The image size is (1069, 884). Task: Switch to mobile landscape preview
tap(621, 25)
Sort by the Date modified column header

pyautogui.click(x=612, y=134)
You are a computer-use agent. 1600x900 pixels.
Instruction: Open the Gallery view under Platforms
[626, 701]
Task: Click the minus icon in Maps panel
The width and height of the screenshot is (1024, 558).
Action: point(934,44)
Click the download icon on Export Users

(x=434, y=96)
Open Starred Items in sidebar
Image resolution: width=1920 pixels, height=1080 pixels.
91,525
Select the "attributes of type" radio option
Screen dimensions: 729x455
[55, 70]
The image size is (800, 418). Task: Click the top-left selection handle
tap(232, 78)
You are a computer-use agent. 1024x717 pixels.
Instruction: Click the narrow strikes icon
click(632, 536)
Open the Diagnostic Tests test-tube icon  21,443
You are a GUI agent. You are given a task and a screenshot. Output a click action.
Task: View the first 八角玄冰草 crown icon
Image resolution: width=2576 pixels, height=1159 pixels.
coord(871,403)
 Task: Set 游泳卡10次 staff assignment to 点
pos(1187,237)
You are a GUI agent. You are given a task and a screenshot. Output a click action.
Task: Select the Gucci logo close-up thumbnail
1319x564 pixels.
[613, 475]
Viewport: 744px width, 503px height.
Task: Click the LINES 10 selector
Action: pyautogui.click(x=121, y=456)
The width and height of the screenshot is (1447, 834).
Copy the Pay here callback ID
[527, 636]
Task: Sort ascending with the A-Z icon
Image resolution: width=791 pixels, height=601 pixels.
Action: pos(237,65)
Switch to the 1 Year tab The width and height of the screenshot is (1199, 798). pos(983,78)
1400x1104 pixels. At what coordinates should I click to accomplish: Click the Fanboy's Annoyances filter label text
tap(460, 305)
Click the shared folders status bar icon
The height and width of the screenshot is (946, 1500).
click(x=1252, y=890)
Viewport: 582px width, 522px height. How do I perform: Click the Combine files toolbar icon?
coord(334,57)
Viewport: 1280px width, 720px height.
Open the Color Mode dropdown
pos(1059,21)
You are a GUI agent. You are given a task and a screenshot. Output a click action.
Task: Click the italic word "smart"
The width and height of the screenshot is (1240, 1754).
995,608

**EXERCISE AIM**: Would you restate word for word every line from the one holding "Task: Click the italic" to the end of the entries, both ends included?

**EXERCISE RESULT**:
Task: Click the italic word "smart"
The width and height of the screenshot is (1240, 1754).
995,608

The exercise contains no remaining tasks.